Lines from the one containing "Task: Click the green 买入 buy button" through the last line of the data are to be returned exactly, both ends included, minus any pictures.

→ DATA
+ + + + + + +
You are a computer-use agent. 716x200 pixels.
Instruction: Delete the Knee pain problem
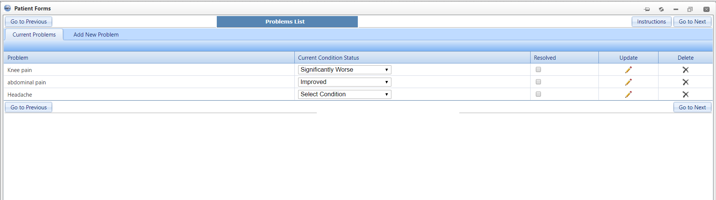click(x=685, y=70)
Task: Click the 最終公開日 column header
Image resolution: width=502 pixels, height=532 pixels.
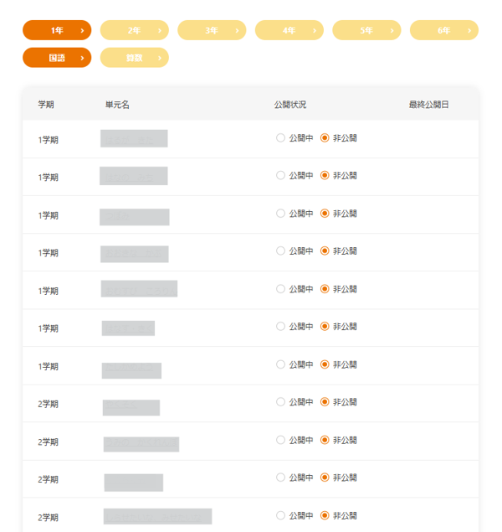Action: [428, 105]
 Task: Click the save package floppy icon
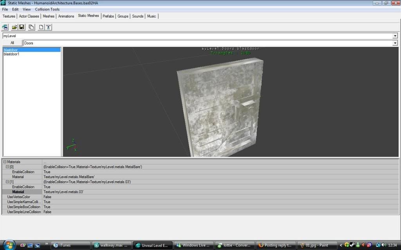(22, 27)
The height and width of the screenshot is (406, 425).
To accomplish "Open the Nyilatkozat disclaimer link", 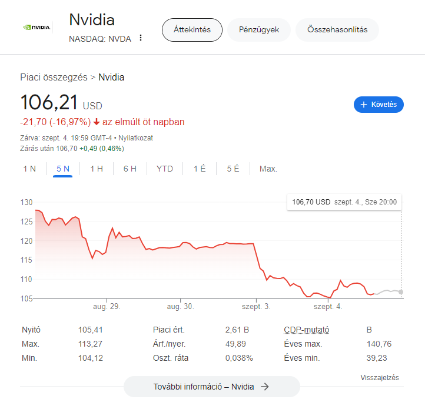I will point(135,138).
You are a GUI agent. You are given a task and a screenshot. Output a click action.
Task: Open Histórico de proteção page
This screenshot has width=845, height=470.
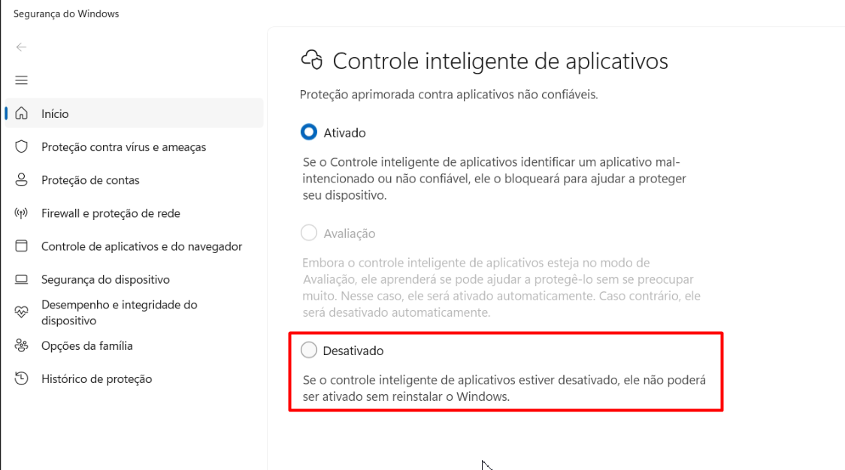[96, 379]
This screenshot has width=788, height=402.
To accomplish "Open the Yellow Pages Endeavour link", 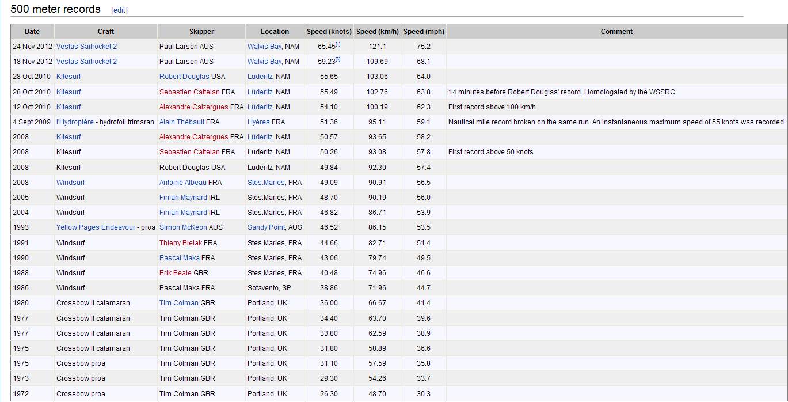I will coord(96,227).
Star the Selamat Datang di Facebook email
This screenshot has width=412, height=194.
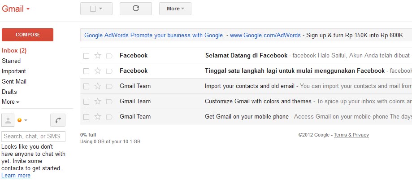coord(97,56)
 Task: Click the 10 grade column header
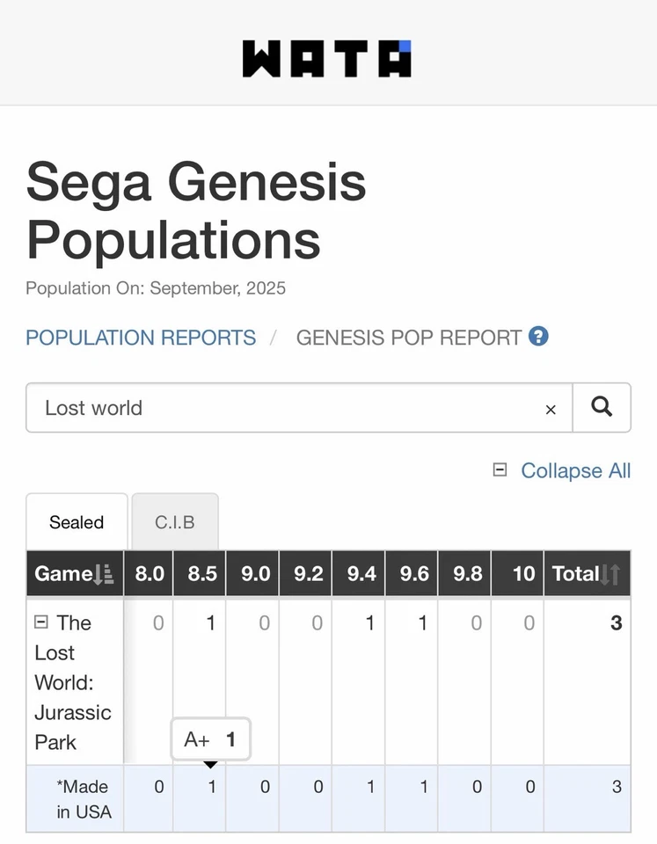(523, 574)
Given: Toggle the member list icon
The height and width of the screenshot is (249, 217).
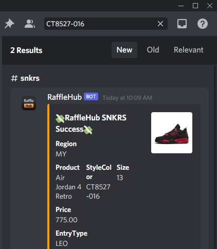Looking at the screenshot, I should click(30, 24).
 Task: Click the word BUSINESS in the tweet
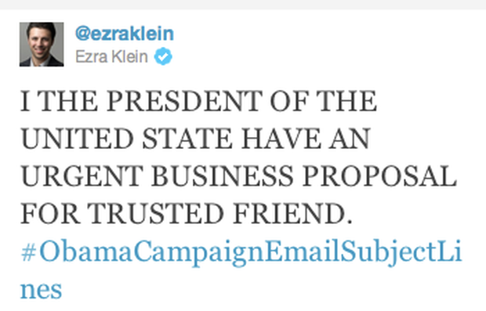coord(223,176)
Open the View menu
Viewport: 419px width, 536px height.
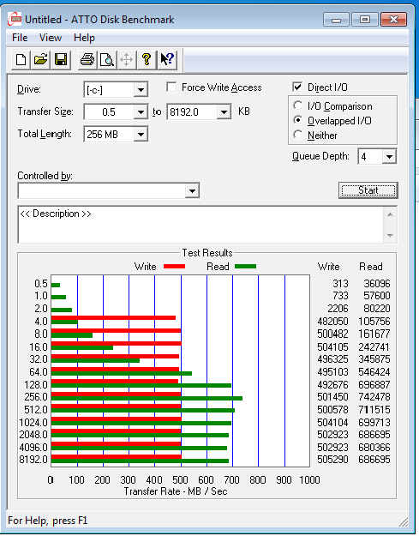[51, 38]
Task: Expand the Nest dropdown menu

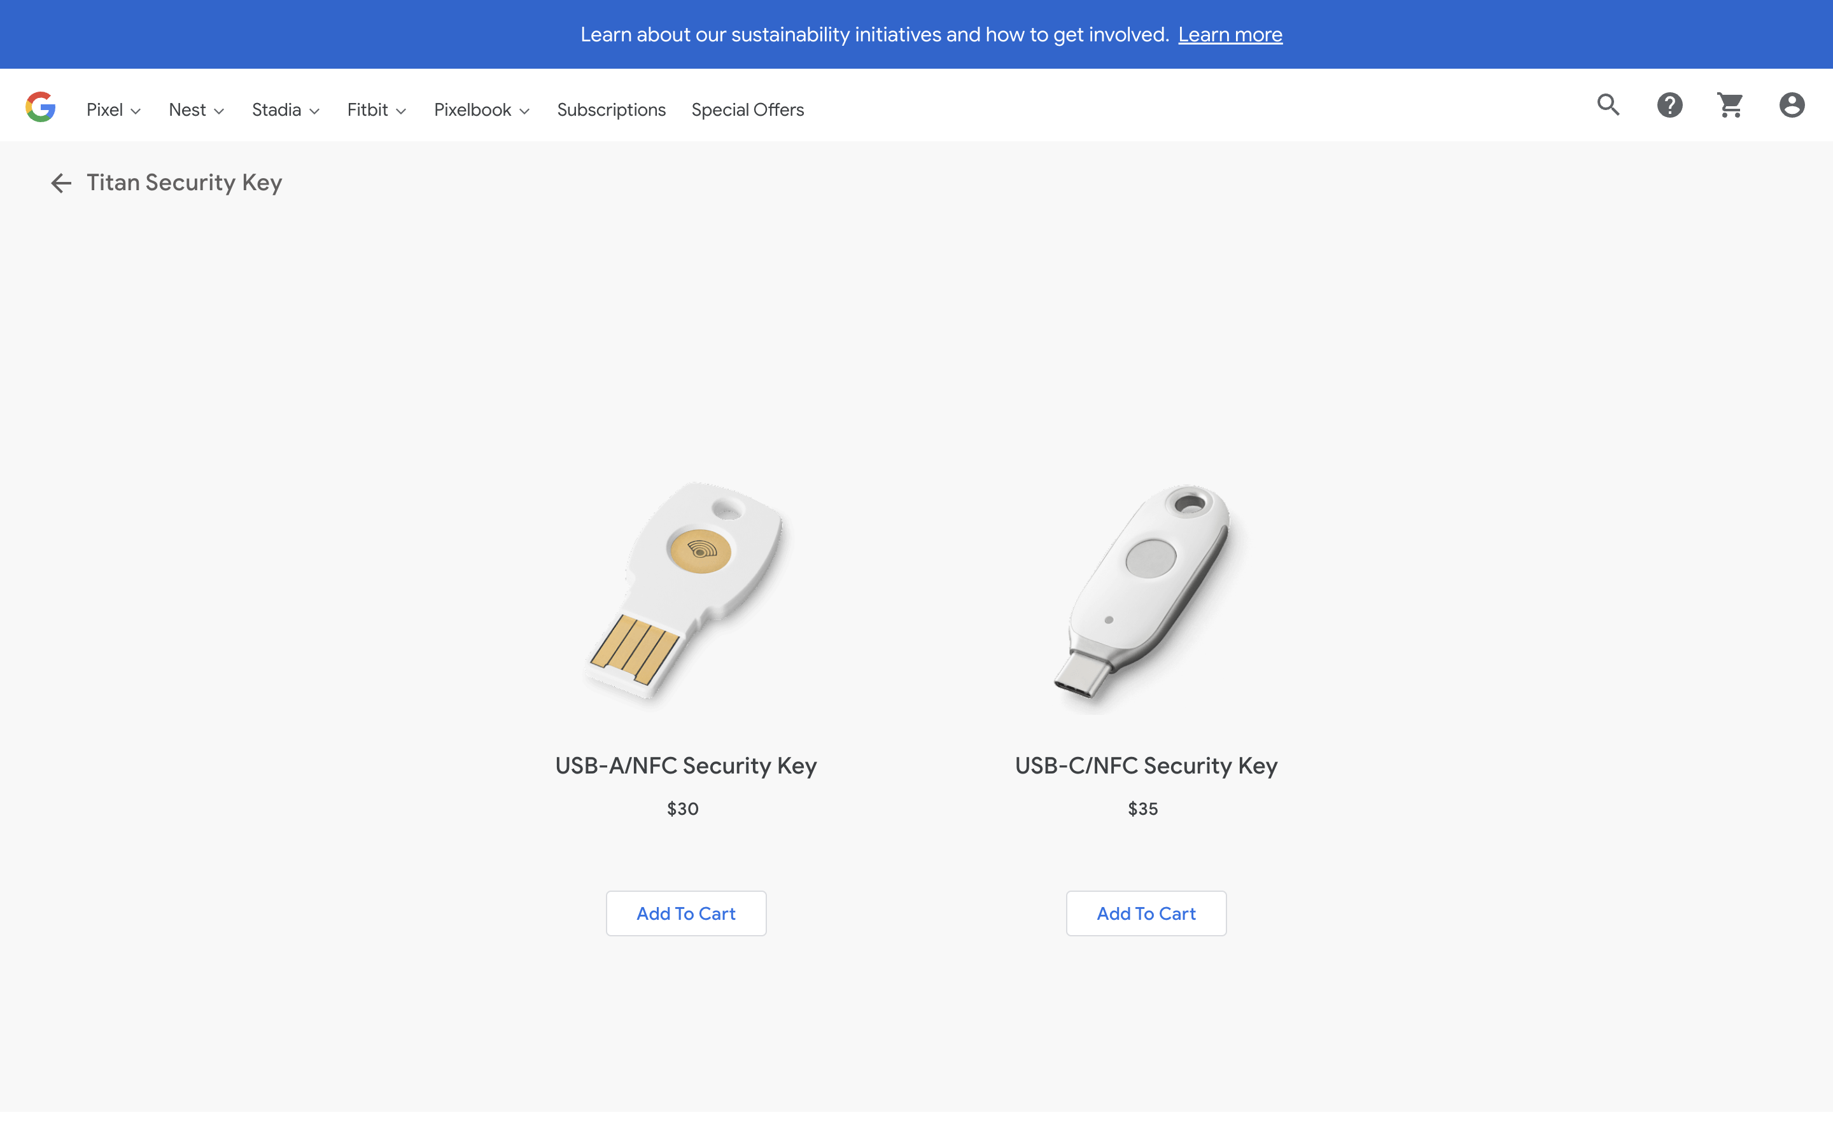Action: pos(196,110)
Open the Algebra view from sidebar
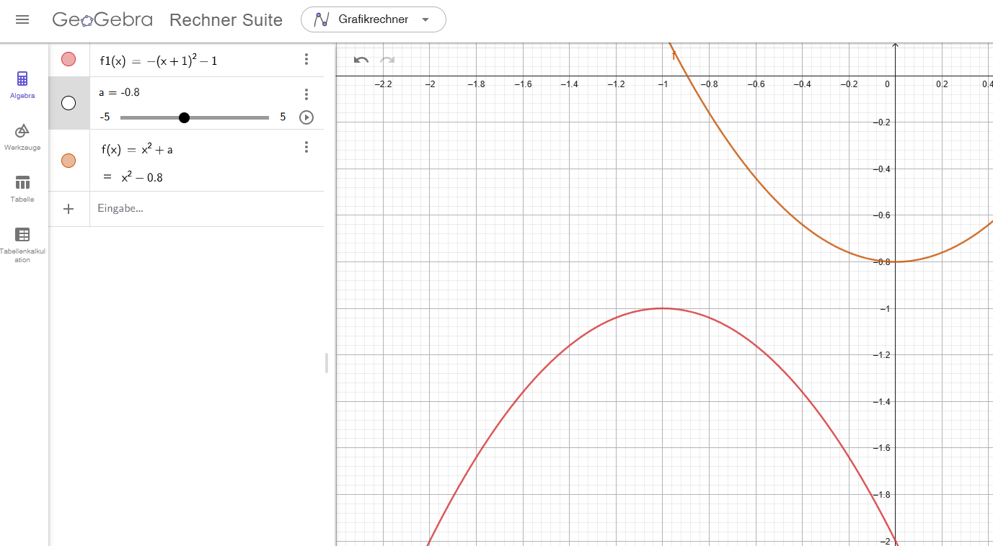 pos(22,84)
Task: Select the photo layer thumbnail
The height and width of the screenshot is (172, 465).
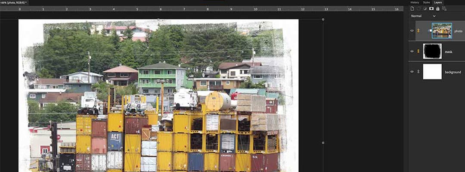Action: 442,31

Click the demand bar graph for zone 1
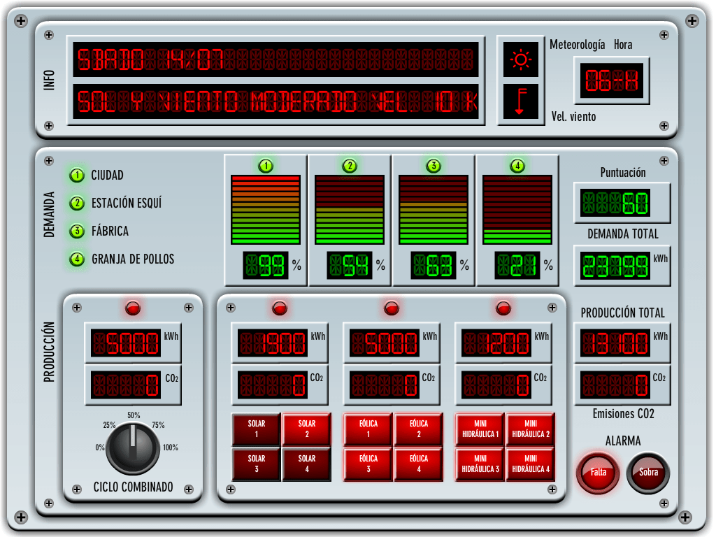266,209
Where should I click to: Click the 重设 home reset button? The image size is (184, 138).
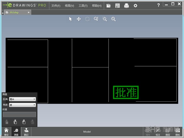(6, 132)
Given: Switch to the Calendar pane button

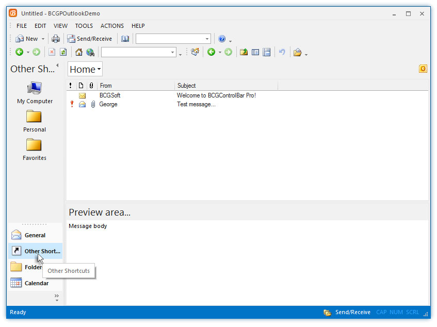Looking at the screenshot, I should [35, 283].
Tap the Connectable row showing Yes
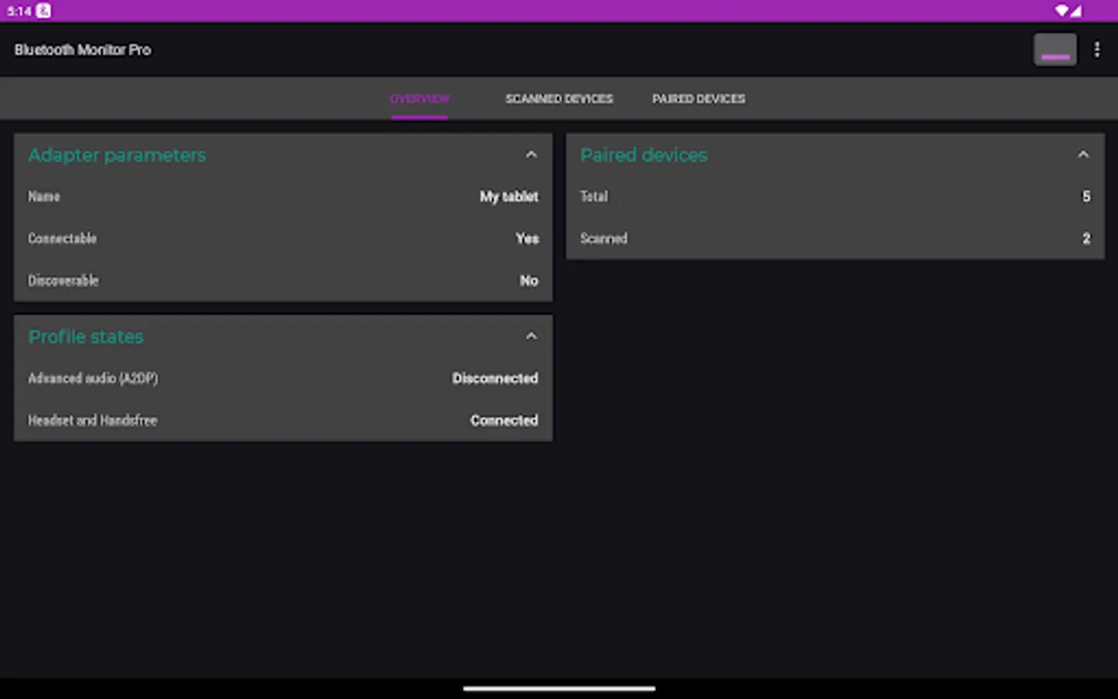The height and width of the screenshot is (699, 1118). pos(283,238)
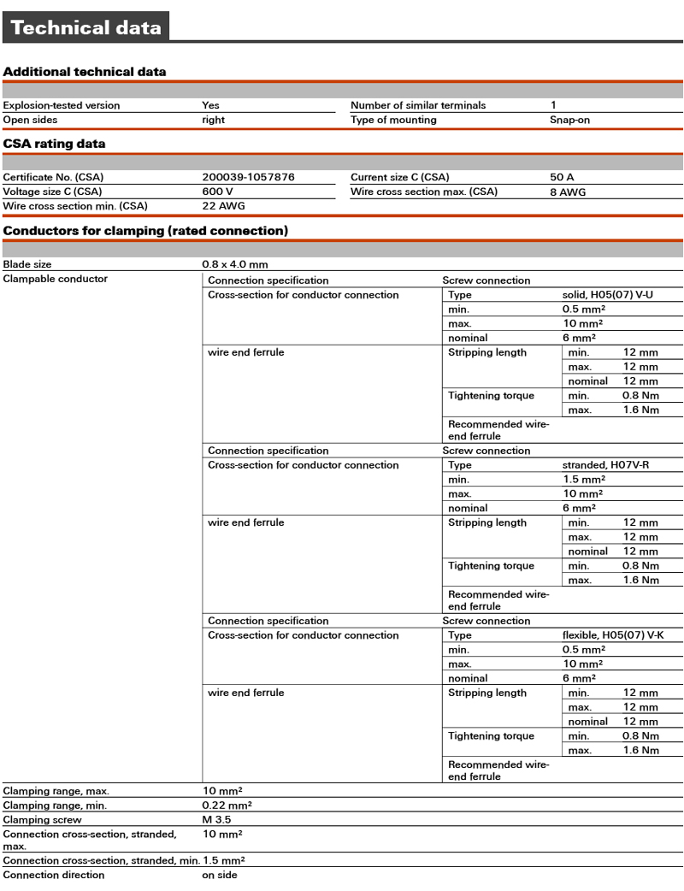Select the 50 A current size value

tap(562, 177)
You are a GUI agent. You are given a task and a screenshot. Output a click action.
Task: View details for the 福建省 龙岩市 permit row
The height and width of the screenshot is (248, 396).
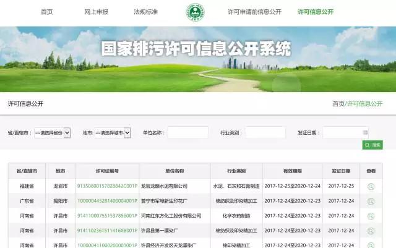371,186
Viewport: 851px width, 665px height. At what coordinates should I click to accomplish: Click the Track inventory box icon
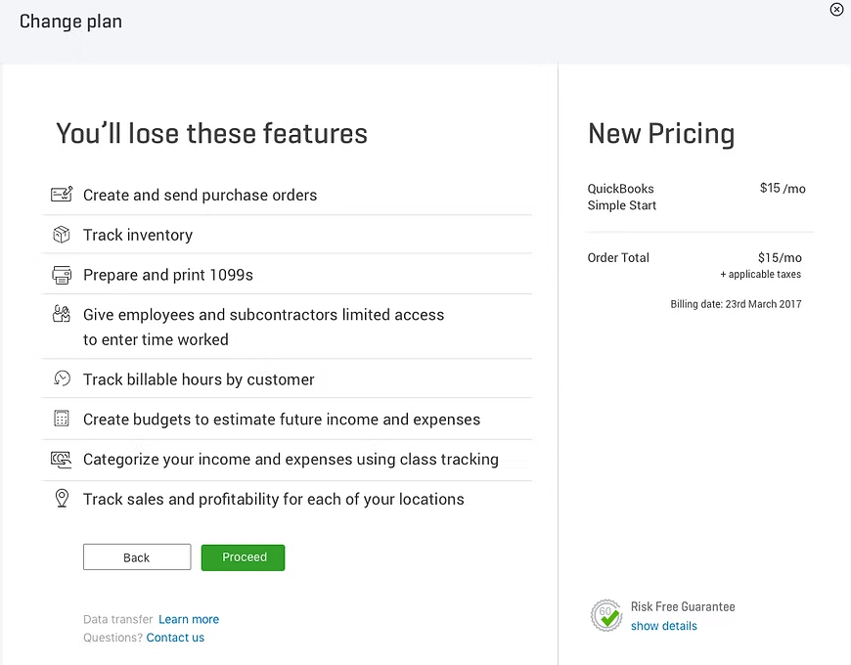(62, 235)
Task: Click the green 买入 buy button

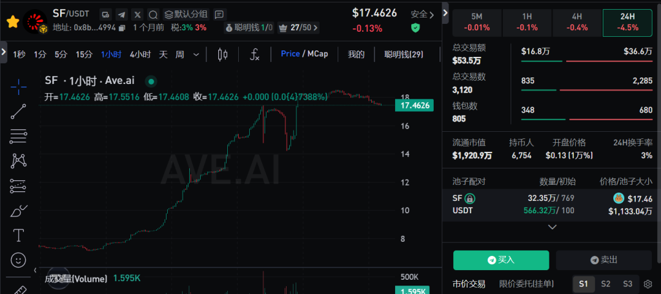Action: click(x=501, y=260)
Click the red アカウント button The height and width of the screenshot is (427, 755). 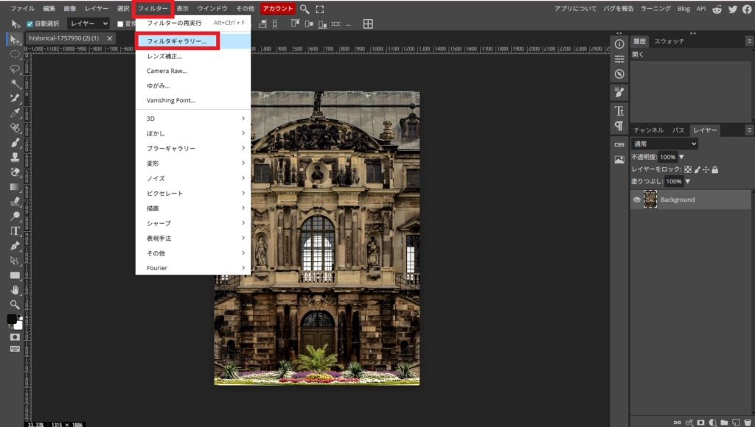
+ + + + + + +
→ RESPONSE AREA
Task: Click the green 买入 buy button

Action: click(x=501, y=260)
Click the red アカウント button The height and width of the screenshot is (427, 755). 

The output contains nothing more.